Data excerpts -
┄┄┄┄┄┄┄┄┄┄┄┄┄┄┄┄┄┄┄┄

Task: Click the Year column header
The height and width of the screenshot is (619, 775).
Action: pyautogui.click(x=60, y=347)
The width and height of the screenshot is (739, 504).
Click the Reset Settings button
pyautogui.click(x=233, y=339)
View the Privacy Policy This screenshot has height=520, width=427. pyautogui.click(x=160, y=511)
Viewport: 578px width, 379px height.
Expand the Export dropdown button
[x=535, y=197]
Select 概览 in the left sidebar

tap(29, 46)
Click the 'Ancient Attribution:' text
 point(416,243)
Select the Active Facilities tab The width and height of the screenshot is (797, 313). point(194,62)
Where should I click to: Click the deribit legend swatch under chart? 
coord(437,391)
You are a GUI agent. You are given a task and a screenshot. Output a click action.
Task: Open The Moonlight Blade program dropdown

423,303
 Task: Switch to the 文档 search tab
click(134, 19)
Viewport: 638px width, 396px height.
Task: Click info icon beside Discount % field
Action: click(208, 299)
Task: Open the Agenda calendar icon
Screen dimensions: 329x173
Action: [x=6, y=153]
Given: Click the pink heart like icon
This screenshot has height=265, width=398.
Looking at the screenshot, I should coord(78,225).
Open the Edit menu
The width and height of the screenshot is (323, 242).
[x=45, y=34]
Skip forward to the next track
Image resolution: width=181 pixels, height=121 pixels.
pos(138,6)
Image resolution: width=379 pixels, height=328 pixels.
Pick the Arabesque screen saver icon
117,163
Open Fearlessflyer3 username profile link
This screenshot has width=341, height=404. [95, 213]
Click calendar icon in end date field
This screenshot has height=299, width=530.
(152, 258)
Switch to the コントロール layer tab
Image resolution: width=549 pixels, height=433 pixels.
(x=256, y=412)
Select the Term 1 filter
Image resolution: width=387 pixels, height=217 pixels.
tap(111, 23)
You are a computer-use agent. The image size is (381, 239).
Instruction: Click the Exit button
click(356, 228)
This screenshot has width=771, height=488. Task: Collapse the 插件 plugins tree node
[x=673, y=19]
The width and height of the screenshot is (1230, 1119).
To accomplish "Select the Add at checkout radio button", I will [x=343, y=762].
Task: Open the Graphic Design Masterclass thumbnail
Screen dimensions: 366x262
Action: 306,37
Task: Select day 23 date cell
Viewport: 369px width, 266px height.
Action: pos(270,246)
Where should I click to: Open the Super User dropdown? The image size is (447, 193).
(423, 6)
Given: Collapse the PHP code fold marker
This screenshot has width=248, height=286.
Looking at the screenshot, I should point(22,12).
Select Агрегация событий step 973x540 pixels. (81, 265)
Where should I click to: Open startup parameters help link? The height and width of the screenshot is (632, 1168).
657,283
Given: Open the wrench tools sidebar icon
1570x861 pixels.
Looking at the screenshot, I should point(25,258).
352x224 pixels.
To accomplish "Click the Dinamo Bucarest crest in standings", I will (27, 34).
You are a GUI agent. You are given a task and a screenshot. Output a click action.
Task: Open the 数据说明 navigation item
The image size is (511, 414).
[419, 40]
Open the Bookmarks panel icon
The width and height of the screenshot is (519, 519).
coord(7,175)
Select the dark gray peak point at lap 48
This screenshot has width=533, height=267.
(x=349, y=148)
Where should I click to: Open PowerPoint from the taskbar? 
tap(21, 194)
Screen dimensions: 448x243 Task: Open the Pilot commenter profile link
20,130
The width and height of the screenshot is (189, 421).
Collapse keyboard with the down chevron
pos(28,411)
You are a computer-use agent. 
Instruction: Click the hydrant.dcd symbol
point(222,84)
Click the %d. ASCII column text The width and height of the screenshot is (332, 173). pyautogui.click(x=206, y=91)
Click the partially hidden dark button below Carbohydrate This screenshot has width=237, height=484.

┄┄┄┄┄┄┄┄┄┄┄┄┄┄┄┄┄┄┄┄

Read the data above and count the lines that include "computer". Answer only with the count.

FINISHED EXERCISE - 2